◆ Your objective
Search the listing for "plug" and copy every line where it appears.

◆ Entries supplied

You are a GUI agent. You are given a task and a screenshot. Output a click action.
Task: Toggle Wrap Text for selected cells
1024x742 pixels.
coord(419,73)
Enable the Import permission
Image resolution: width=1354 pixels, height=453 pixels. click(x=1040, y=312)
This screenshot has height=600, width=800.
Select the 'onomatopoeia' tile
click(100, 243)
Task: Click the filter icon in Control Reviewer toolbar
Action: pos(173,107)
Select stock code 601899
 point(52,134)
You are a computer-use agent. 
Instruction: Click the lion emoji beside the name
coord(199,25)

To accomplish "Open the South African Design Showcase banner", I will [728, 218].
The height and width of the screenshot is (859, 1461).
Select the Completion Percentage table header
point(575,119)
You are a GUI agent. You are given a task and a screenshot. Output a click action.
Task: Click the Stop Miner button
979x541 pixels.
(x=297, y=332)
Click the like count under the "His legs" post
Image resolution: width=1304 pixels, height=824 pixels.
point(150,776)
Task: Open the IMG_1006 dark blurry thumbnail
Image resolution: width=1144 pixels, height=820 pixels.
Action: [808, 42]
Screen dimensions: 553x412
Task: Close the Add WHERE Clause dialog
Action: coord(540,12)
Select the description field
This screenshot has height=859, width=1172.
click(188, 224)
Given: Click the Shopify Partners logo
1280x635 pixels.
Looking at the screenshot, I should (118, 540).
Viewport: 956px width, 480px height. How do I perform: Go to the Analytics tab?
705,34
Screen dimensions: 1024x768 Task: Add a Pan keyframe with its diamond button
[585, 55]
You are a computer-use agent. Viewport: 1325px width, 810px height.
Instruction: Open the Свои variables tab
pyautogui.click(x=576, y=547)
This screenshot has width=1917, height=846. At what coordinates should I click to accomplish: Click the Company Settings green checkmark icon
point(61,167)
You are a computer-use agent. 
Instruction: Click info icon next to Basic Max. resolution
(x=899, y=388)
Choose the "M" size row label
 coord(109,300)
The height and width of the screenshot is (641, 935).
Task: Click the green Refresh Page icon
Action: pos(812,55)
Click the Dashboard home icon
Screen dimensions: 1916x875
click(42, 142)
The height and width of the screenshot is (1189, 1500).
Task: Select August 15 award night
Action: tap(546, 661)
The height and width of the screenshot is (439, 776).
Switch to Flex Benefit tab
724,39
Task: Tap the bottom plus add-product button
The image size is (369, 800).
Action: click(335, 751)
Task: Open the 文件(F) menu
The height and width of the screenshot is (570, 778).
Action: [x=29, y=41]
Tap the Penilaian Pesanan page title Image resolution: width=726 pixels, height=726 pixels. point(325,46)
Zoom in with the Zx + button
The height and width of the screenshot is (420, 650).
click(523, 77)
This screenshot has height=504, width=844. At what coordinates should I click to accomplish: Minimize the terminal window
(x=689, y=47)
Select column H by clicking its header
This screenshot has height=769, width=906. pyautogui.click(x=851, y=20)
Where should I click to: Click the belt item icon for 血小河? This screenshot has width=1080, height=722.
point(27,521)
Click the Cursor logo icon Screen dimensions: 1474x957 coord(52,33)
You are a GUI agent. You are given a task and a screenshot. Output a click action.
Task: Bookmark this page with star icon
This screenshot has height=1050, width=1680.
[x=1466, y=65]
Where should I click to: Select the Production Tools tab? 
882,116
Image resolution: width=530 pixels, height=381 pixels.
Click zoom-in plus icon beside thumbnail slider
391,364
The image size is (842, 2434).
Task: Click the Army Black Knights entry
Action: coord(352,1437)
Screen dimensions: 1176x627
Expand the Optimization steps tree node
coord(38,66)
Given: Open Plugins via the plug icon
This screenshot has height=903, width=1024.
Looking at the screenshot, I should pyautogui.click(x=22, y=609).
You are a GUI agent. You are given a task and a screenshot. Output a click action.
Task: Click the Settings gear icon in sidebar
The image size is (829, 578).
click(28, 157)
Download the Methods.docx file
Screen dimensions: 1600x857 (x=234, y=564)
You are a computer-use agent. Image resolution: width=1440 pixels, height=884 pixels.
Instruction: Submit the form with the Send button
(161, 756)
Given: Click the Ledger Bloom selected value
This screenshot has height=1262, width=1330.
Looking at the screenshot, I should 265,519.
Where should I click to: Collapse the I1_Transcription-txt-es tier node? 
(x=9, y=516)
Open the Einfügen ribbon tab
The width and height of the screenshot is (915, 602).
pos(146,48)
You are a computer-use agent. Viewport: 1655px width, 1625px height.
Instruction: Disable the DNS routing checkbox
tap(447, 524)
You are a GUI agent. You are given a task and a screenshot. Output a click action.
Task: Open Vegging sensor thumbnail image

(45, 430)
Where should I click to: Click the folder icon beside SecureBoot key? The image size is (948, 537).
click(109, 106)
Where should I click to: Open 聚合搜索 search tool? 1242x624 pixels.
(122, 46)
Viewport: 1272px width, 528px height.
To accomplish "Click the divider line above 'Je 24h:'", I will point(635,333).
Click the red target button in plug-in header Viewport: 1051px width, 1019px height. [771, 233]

◆ Result of this exercise
Given: Open Plugins via the plug icon
Click the red target button in plug-in header Viewport: 1051px width, 1019px height. [771, 233]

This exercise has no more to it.